Previous experiments in our lab indicated that expression of mitochondria-localized STAT3 containing a mutated DNA-binding domain restored respiration deficits observed in STAT3 null cells (12). Therefore, we expected that the expression of the same STAT3 construct in cardiac tissue, which already had endogenous STAT3, would not change the rates of oxidative phosphorylation using complex I- and II-dependent substrates. Surprisingly, heart mitochondria expressing MLS-STAT3E exhibited a small but significant decrease in the basal activities of complexes I and II (Table 3). At first glance our results appear to contradict those of Wegrzyn et al. (12) who demonstrated that in the absence of STAT3 there was an inhibition of complexes I and II activities. However, the complete absence of STAT3 in mitochondria results in a profound inhibition of complexes I and II (12) accompanied by a substantially decreased membrane potential (42), decreased ATP production (42), and enhanced ROS generation (6, 42). In contrast, overexpression of the MLS-STAT3E transgene does not increase basal ROS production (Fig. 2, F–H) and the ability to generate and maintain membrane potential in MLS-STAT3E mitochondria is preserved (Fig. 1I). It is not surprising, then, the hearts with mitochondrial-targeted STAT3 do not exhibit any signs of cardiomyopathy at 1 year of age (Table 1), in contrast to STAT3−/− mice (9).

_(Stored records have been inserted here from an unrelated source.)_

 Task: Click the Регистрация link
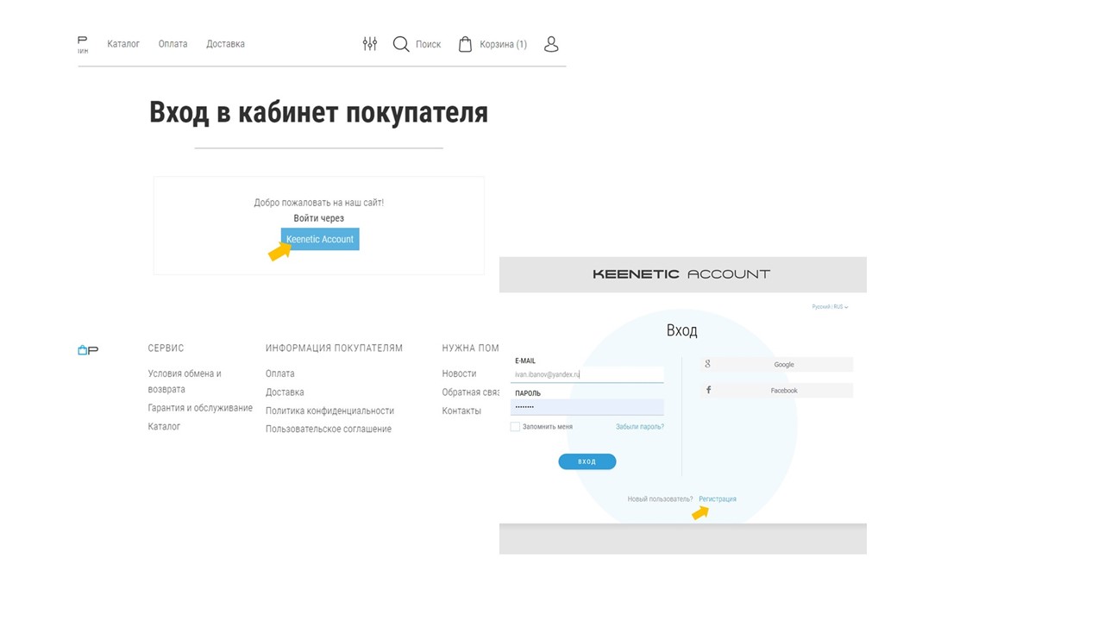[x=717, y=499]
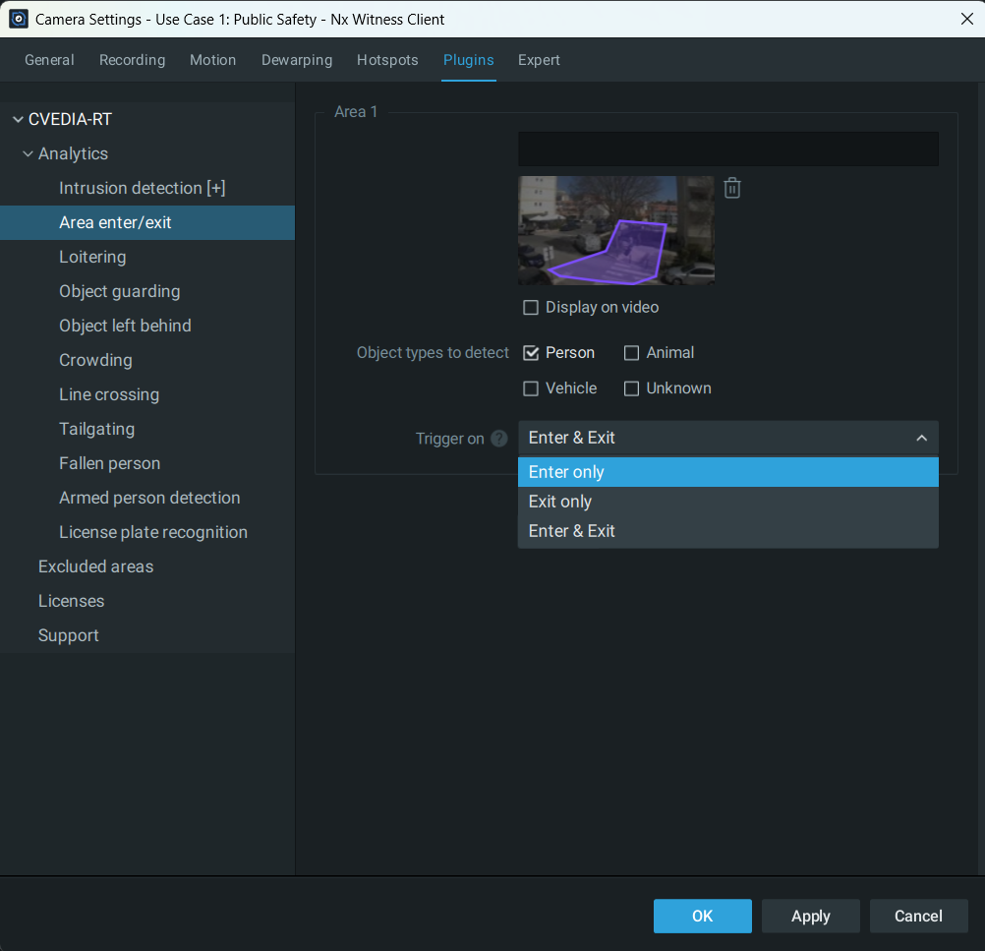The image size is (985, 951).
Task: Open the Expert tab
Action: tap(539, 60)
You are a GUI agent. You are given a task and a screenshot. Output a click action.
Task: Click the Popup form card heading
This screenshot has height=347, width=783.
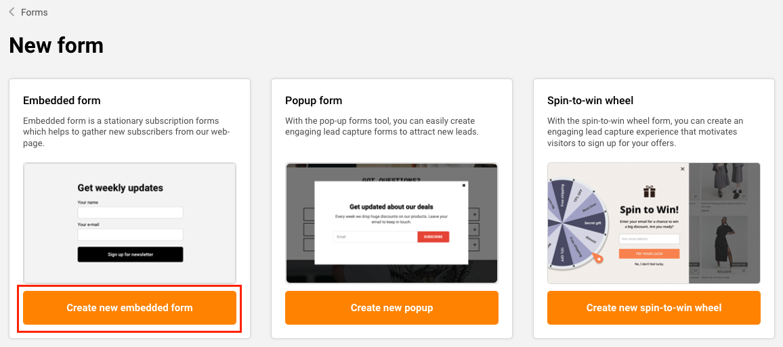pos(314,101)
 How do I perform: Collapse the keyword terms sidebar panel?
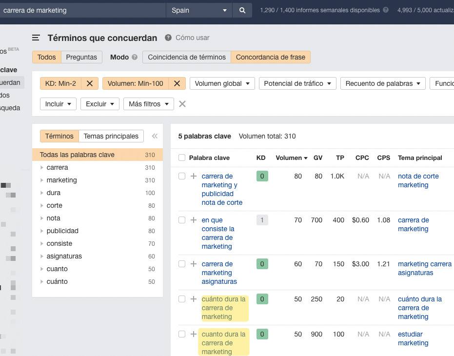[155, 137]
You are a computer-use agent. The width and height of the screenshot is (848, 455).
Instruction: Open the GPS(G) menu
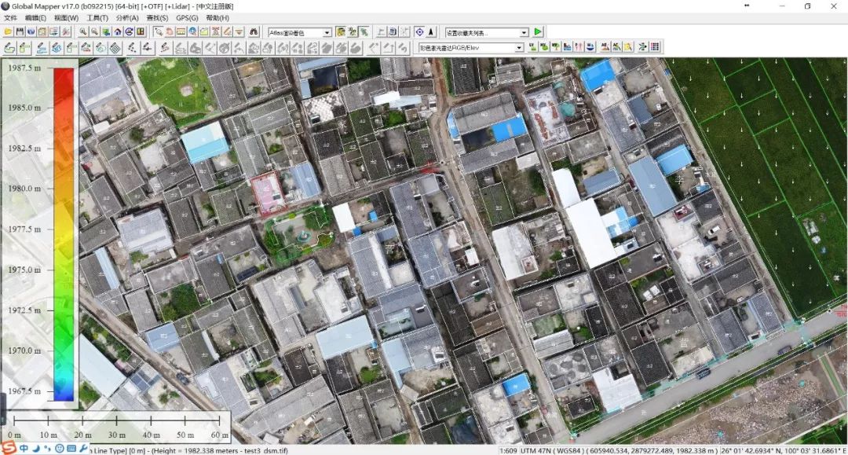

In response to ischemia there is an increase in the amount of endogenous STAT3 as well as MLS-STAT3E in mitochondria (Fig. 2I). Ischemia also decreases complex I activity in mitochondria from WT hearts (Table 3) (22). In the MLS-STAT3E transgenic mice there is already an excess of MLS-STAT3E in the mitochondria and the basal complex I activity is suppressed even in the absence of ischemia. These results suggest that under basal conditions there is sufficient transgenic protein to maximally protect the heart from an ischemic insult. The fact that complex I is already suppressed in MLS-STAT3E hearts and provides protection against ischemic damage to mitochondria is likely a result of a STAT3-dependent partial blockade of electron flow through complex I. Consistent with this possibility, inhibitors of complex I, such as rotenone or amobarbital, protect mitochondria and heart tissue from ischemic injury (43–45). Studies are underway to examine the relationship between expression levels of STAT3 in the mitochondria and decreases in complex I and II activities with ischemia.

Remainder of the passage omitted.